Pull out every line in the entries below that contains the word "Open", and copy each one in full.

• [MATERIAL FOR THIS TASK]:
══════════

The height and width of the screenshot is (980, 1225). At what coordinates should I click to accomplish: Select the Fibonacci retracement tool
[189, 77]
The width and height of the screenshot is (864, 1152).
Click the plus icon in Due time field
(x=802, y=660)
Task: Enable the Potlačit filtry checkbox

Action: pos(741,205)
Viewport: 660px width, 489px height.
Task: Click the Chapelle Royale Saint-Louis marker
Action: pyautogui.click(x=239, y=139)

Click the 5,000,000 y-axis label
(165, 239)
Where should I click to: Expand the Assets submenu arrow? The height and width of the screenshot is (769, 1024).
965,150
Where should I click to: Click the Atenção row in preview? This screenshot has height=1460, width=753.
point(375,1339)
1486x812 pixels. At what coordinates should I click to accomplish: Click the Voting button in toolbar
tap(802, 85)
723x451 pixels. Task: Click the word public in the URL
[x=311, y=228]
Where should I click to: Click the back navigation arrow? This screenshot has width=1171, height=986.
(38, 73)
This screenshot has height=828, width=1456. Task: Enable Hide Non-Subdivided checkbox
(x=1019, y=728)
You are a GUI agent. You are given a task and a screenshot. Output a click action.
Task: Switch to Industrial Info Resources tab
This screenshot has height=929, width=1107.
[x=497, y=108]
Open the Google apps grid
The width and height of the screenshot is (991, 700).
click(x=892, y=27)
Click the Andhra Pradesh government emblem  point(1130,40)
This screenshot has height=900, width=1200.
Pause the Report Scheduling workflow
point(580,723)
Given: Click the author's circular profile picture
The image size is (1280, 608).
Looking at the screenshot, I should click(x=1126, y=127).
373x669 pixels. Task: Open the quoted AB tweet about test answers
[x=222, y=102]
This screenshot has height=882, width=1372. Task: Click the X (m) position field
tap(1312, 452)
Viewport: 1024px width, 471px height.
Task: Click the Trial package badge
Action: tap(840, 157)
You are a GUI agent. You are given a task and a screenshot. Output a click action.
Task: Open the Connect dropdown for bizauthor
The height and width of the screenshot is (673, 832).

══════════

• [RESULT FOR THIS EXERCISE]:
Open the Google apps grid
373x669 pixels. Task: Open the quoted AB tweet about test answers
Task: Open the Connect dropdown for bizauthor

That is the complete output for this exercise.